Vervolgens worden deze concepten in hoofdstuk drie geoperationaliseerd, en worden in dit hoofdstuk de methoden van onderzoek toegelicht. Hoofdstuk vier bespreekt de casus van de Belastingdienst en in hoofdstuk vijf worden de resultaten geanalyseerd. Het zesde en laatste hoofdstuk bespreekt de conclusies en discussie.

(10)

10

2. Theoretisch kader

Dit hoofdstuk beschrijft het theoretisch kader. Eerst wordt de relevante literatuur besproken omtrent verandermanagement. Vervolgens komt de leiderschapstheorie van Konradt aan bod, welke bestaat uit drie typen van leiderschap die alle drie worden toegelicht. Op basis van de literatuur zullen verwachtingen worden geformuleerd over de typen leiderschap en de leiderschapsstijl waar sprake van was tijdens organisatieveranderingen.

2.1 Verandermanagement

Er zijn veel factoren die invloed kunnen hebben op organisatieveranderingen, zie bijvoorbeeld Boonstra (2000) en Burke & Litwin (1992). Zo ook leiderschap. In de literatuur zijn

verschillende opvattingen over welke rol de managers en leiders kunnen spelen in organisatieveranderingen en wat voor effecten dit heeft. Een groot deel van de

wetenschappers is het eens over de stelling dat leiders en managers belangrijke spelers zijn in organisatieverandering (Fernandez & Rainey, 2006, p. 168). Hoe de leiders en managers in zulke situaties bepalen op welke manier zij leiding geven, is echter nog niet geheel duidelijk.

Veelal is de rol van leiderschap op de situatie onderzocht, maar in dit onderzoek wordt verondersteld dat deze relatie ook omgekeerd effect kan hebben, namelijk dat de situatie effect heeft op het leiderschap. Dit is niet vreemd, aangezien organisaties en

organisatieveranderingen nooit hetzelfde zijn.

Derhalve is het van belang om eerst het begrip organisatieverandering te definiëren. De gangbare definitie, binnen de publieke sector, volgens Van De Walle & Groeneveld (2016, p.

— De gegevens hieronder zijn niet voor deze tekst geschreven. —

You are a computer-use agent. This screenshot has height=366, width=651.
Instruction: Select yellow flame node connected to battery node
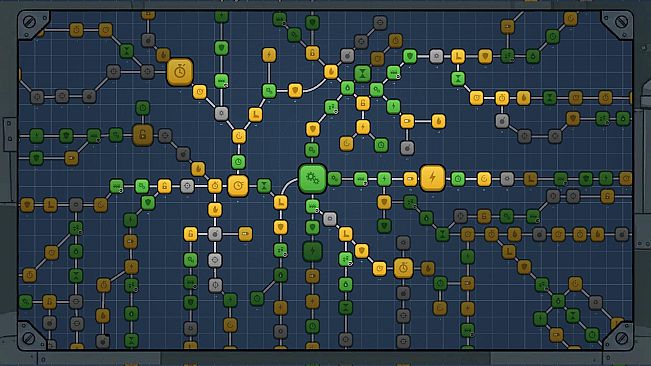438,121
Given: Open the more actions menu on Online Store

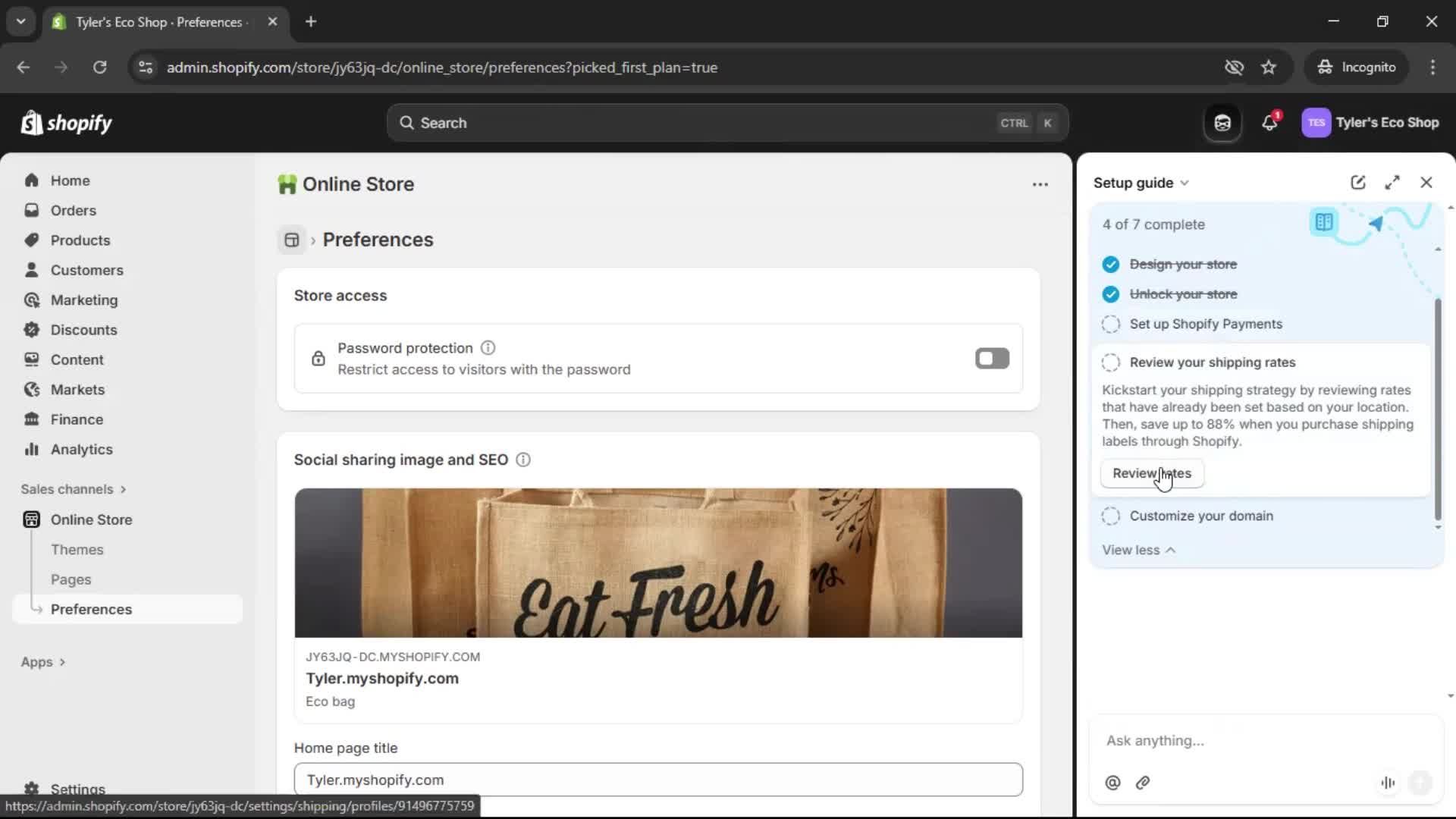Looking at the screenshot, I should pyautogui.click(x=1040, y=184).
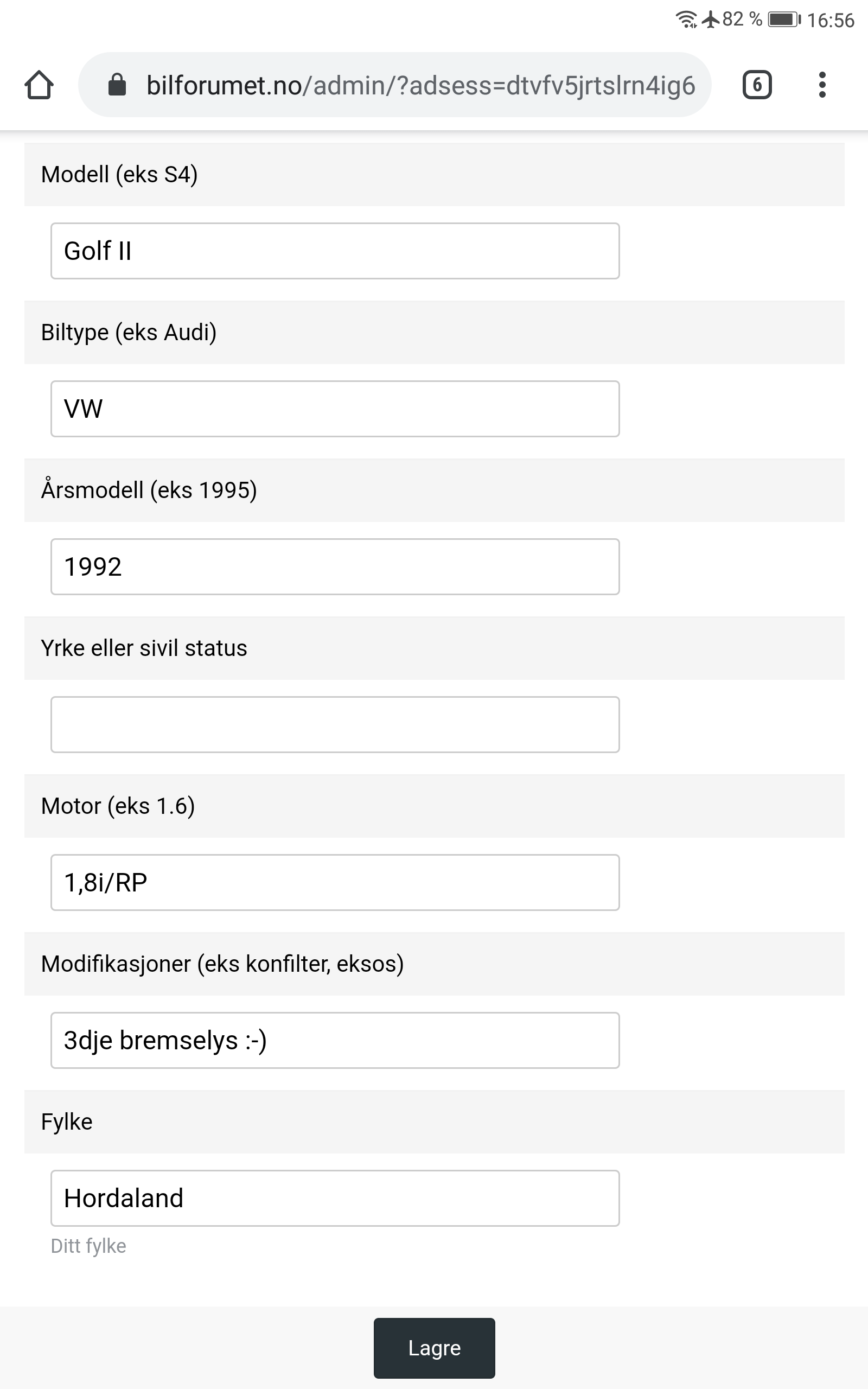Select the Årsmodell field showing 1992
This screenshot has width=868, height=1389.
(x=335, y=566)
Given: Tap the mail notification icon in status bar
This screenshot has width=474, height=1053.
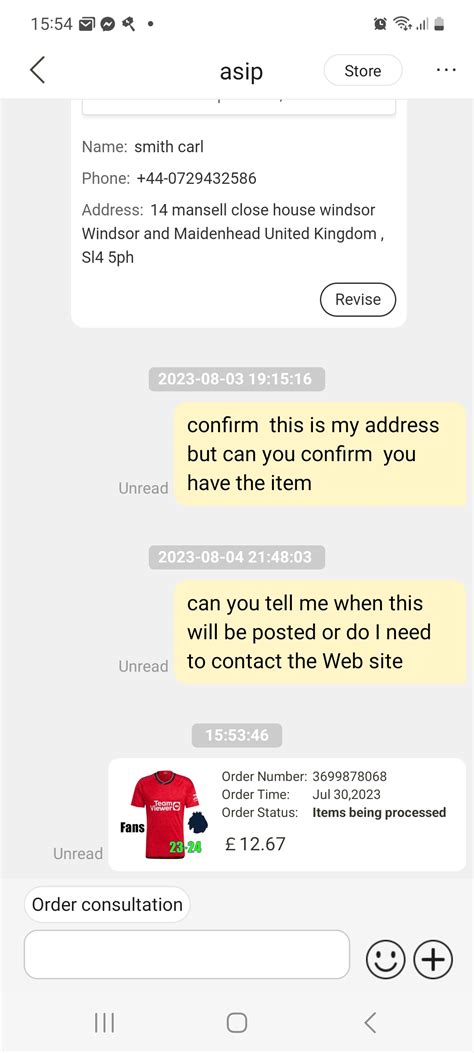Looking at the screenshot, I should click(87, 24).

1) komt van de pennen van Pollit & Bouckaert. Hun vertaalde definitie van

organisatieverandering binnen de publieke sector is: “weloverwogen veranderingen in de structuren en processen van organisaties binnen de publieke sector met als doel het beter functioneren van die organisatie” (Pollit & Bouckaert, 2004, p. 8). Hoewel deze definitie breed is, biedt het voldoende houvast om het fenomeen ‘organisatieverandering’ verder te verkennen.

Kuipers, Higgs, Kickert, Tummers, Grandia & Van Der Voet (2014) schreven een literatuur review over verandermanagement in de publieke sector. In de review is gekeken naar de verschillende niveaus van organisatieverandering, namelijk subsysteem, organisatie en sector.

In Tabel 1 worden deze niveaus van verandering nader toegelicht. Verder onderscheiden ze vijf factoren om veranderingen te beschrijven, namelijk: context, content, proces, outcome en leiderschap.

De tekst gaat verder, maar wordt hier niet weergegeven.